Stapleton schnaubte vor Wut, brachte aber kein Wort heraus. Stattdessen beugte er sich in den Innenraum und hievte seine zweihundertfünfzig Pfund mit einem Keuchen in den Wagen. Mit schnaufenden Atemzügen rutscht er auf den Rücksitz der Limousine und schloss die Tür mit dumpfem Klacken. „Mensch Bill. Du hast mir einen Schrecken einge­jagt“, prustete Stapleton und beobachtete das knappe Zeichen, mit dem Brighton den Fahrer zum Losfahren anwies. Als der Wagen angefahren war, schloss Brighton die Scheibe, die die vorderen Sitze vom Fonds der Luxuslimousine abtrennte.

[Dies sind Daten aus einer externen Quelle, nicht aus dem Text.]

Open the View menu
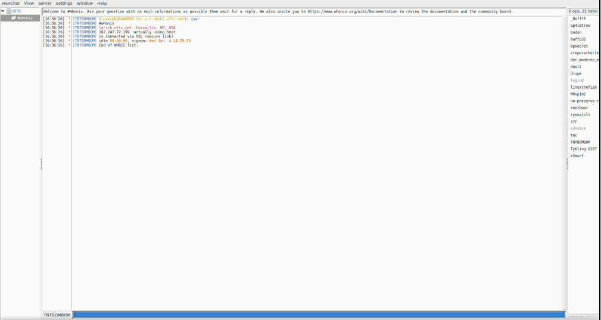[29, 3]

„Konntest wohl nicht bis morgen warten, Bill?“, brummte Stapleton und sah Brighton durchdringend an.

„Die Sache ist zu wichtig für mich“, erklärte der Grauhaarige mit vielsagendem Geschichtsausdruck. „Ich habe damit gerechnet, dass Du heute Abend hier sein wirst, um sie Dir zu besorgen.“

„Das hätte auch schiefgehen können.“

„Ist es aber nicht. Oder?“

„Nein, ist es nicht. Du weißt doch, dass Du Dich auf mein Wort verlassen kannst.“

„Ja, das weiß ich, Parker. Das weiß ich.“

Stapleton und Brighton blickten sich eine Weile wortlos an während der Wagen die Stadtgrenze hinter sich ließ. Dann griff Stapleton nach seiner schmalen kalbsledernen Aktentasche, die das Firmenlogo von OilTech zierte – eine einprägsam stilisierte Ölförderpumpe über dem Schriftzug der Firma – und holte eine gebundene Unterlage hervor: „Das ist die Studie, Bill. Hab’ dafür einiges an Argumenten gebraucht.“

Brighton griff ungeduldig nach der einhundertfünfzig Seiten starken, als strictly confidential gekennzeichneten Unterlage und las sekundenlang schweigend den Titel: The Future of Saudi Aramco Oil Supply – Ghawar Enhanced Oil Recovery Potential and Technological Weaknesses.

„Ich glaube aber nicht, dass Du darin Dinge findest, die Du nicht ohnehin schon weißt oder zumindest ahnst“, erklärte Stapleton und wischte sich mit dem Handrücken den Schweiß von der Oberlippe. „Vielleicht nicht gerade vom Timing. Das ist wirklich ein neuer Aspekt.“

„Ich weiß, Parker“, antwortete Brighton. Dabei bog der Wagen auf eine Schnellstraße und beschleunigte. Stapleton wartete auf eine Antwort.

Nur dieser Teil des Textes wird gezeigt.